Re: [PATCH v3] mm/page_alloc: replace kernel_init_pages() with batch page clearing

From: David Hildenbrand (Arm)

Date: Wed Apr 22 2026 - 14:27:13 EST


On 4/22/26 12:26, Hrushikesh Salunke wrote:
> When init_on_alloc is enabled, kernel_init_pages() clears every page
> one at a time via clear_highpage_kasan_tagged(), which incurs per-page
> kmap_local_page()/kunmap_local() overhead and prevents the architecture
> clearing primitive from operating on contiguous ranges.
>
> Introduce clear_highpages_kasan_tagged() in highmem.h, a batch
> clearing helper that calls clear_pages() for the full contiguous range
> on !HIGHMEM systems, bypassing the per-page kmap overhead and allowing
> a single invocation of the arch clearing primitive across the entire
> allocation. The HIGHMEM path falls back to per-page clearing since
> those pages require kmap.

^^^^^^^^

• **Aim 1**
Answer these questions about the patch reply:
(a) Who sent the reply?
(b) Through which function does kernel_init_pages() clear each page?
(c) What does the HIGHMEM path do?
• **Aim 2**
In the records, write out everything from the line containing "Task: Click the top-left" down to the line containing "[1287, 152]", renaming "checkbox" to "check box" and leaving all else unchanged.
The patch reply and the records that follow it are unrelated material.

^^^^^^^^

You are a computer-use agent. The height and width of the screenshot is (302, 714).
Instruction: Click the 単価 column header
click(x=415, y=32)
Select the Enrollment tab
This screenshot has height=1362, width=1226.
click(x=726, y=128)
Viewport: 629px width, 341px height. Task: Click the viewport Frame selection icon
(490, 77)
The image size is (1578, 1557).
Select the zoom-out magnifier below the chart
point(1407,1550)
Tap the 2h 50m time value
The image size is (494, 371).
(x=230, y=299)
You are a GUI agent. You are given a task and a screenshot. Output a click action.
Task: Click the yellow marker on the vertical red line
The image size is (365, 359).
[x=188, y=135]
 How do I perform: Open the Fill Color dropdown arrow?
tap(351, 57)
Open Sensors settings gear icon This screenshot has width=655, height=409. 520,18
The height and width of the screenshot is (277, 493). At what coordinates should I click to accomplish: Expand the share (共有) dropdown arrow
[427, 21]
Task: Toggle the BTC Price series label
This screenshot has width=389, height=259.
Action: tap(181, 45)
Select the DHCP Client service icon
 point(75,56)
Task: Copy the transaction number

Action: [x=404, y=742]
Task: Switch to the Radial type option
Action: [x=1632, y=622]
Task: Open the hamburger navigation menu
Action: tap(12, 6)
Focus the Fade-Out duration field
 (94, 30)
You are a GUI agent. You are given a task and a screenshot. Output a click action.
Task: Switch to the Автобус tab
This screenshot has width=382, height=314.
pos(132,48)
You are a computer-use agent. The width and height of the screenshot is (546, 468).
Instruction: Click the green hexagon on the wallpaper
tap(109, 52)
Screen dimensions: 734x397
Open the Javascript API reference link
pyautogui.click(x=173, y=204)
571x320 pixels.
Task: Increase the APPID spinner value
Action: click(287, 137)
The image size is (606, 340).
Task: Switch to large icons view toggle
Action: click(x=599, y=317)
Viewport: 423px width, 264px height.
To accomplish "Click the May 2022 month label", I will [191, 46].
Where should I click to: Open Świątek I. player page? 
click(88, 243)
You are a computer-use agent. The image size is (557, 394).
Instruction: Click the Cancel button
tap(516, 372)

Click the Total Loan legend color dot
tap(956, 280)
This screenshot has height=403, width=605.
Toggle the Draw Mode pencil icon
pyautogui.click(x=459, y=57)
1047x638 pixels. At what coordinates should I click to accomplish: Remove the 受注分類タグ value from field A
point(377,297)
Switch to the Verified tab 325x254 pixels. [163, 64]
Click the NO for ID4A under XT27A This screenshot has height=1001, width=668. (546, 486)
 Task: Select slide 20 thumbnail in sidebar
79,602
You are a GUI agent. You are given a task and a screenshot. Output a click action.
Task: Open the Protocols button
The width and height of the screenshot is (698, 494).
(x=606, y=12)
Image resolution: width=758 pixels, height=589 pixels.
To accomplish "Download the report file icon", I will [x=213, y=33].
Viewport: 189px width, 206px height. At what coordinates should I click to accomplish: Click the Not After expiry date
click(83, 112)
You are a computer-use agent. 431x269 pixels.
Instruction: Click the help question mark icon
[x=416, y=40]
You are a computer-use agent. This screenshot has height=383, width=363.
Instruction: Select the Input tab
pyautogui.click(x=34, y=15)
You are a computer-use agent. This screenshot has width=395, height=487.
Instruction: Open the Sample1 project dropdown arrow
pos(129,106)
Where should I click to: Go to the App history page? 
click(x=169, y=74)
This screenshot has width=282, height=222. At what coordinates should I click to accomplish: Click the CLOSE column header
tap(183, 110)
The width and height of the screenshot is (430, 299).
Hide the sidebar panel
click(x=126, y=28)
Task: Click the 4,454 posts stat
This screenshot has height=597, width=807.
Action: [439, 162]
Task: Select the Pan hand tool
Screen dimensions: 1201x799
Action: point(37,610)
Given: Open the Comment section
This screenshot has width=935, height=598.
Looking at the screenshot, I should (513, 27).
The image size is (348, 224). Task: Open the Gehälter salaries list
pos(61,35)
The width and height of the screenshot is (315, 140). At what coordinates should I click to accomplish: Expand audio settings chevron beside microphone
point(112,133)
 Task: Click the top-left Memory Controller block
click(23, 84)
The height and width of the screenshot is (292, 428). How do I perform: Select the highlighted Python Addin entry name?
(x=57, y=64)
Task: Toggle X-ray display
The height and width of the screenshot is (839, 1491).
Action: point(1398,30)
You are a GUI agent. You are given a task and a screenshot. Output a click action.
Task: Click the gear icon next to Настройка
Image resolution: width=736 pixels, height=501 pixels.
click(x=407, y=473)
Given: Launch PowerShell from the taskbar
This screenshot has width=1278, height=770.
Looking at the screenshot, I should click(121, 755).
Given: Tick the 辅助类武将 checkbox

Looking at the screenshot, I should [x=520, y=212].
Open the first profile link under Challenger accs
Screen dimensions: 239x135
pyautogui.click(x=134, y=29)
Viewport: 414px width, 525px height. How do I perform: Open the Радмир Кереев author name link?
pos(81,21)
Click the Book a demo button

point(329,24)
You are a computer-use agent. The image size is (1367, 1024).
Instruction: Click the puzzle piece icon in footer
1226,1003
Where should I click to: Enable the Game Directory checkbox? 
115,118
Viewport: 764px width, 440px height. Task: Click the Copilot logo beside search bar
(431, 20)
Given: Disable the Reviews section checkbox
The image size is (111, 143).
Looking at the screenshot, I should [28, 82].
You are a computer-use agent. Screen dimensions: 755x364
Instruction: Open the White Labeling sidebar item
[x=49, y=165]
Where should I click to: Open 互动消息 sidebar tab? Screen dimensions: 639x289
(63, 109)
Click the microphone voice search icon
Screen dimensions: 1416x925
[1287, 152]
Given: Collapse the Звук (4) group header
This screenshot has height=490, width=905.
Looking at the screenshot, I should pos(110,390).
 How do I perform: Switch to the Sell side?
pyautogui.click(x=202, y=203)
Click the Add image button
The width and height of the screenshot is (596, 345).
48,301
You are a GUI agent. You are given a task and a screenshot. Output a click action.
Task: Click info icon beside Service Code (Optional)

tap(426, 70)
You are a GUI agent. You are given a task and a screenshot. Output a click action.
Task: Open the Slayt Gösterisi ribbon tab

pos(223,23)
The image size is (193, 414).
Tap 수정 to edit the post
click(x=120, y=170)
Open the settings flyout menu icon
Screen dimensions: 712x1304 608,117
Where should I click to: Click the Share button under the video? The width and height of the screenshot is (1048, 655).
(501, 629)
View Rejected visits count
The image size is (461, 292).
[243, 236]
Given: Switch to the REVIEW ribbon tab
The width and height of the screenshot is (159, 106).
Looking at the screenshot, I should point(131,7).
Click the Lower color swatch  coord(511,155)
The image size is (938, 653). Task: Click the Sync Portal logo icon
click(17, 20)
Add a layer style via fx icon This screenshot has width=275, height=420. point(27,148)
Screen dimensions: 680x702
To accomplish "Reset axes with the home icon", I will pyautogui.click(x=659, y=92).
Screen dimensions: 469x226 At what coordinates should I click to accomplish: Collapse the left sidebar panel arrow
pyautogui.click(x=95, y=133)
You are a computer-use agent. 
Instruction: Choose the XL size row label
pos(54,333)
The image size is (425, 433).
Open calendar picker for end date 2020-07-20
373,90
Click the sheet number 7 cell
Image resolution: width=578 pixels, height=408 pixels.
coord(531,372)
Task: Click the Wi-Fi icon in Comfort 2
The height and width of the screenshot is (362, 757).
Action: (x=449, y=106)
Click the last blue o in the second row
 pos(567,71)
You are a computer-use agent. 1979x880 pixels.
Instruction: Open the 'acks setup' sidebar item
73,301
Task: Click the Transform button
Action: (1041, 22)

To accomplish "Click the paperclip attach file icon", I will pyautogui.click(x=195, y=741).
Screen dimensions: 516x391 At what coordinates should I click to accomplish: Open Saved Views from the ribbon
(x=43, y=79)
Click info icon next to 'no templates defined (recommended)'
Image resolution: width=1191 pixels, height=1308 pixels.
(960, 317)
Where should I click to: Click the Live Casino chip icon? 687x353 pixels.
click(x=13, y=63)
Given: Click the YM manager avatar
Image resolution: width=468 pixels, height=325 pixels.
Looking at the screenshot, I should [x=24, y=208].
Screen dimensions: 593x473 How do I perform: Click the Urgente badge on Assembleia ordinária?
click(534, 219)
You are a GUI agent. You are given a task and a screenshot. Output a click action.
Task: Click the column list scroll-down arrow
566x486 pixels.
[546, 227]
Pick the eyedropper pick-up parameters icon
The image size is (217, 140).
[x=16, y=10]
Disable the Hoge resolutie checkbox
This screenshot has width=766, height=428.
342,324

^^^^^^^^

• **Final result 1**
(a) David Hildenbrand (Arm)
(b) clear_highpage_kasan_tagged()
(c) It falls back to per-page clearing because those pages require kmap.

• **Final result 2**
 Task: Click the top-left Memory Controller block
click(23, 84)
The height and width of the screenshot is (292, 428). How do I perform: Select the highlighted Python Addin entry name?
(x=57, y=64)
Task: Toggle X-ray display
The height and width of the screenshot is (839, 1491).
Action: point(1398,30)
You are a GUI agent. You are given a task and a screenshot. Output a click action.
Task: Click the gear icon next to Настройка
Image resolution: width=736 pixels, height=501 pixels.
click(x=407, y=473)
Given: Launch PowerShell from the taskbar
This screenshot has width=1278, height=770.
Looking at the screenshot, I should click(121, 755).
Given: Tick the 辅助类武将 check box

Looking at the screenshot, I should [x=520, y=212].
Open the first profile link under Challenger accs
Screen dimensions: 239x135
pyautogui.click(x=134, y=29)
Viewport: 414px width, 525px height. How do I perform: Open the Радмир Кереев author name link?
pos(81,21)
Click the Book a demo button

point(329,24)
You are a computer-use agent. The image size is (1367, 1024).
Instruction: Click the puzzle piece icon in footer
1226,1003
Where should I click to: Enable the Game Directory check box? 
115,118
Viewport: 764px width, 440px height. Task: Click the Copilot logo beside search bar
(431, 20)
Given: Disable the Reviews section check box
The image size is (111, 143).
Looking at the screenshot, I should [28, 82].
You are a computer-use agent. Screen dimensions: 755x364
Instruction: Open the White Labeling sidebar item
[x=49, y=165]
Where should I click to: Open 互动消息 sidebar tab? Screen dimensions: 639x289
(63, 109)
Click the microphone voice search icon
Screen dimensions: 1416x925
[1287, 152]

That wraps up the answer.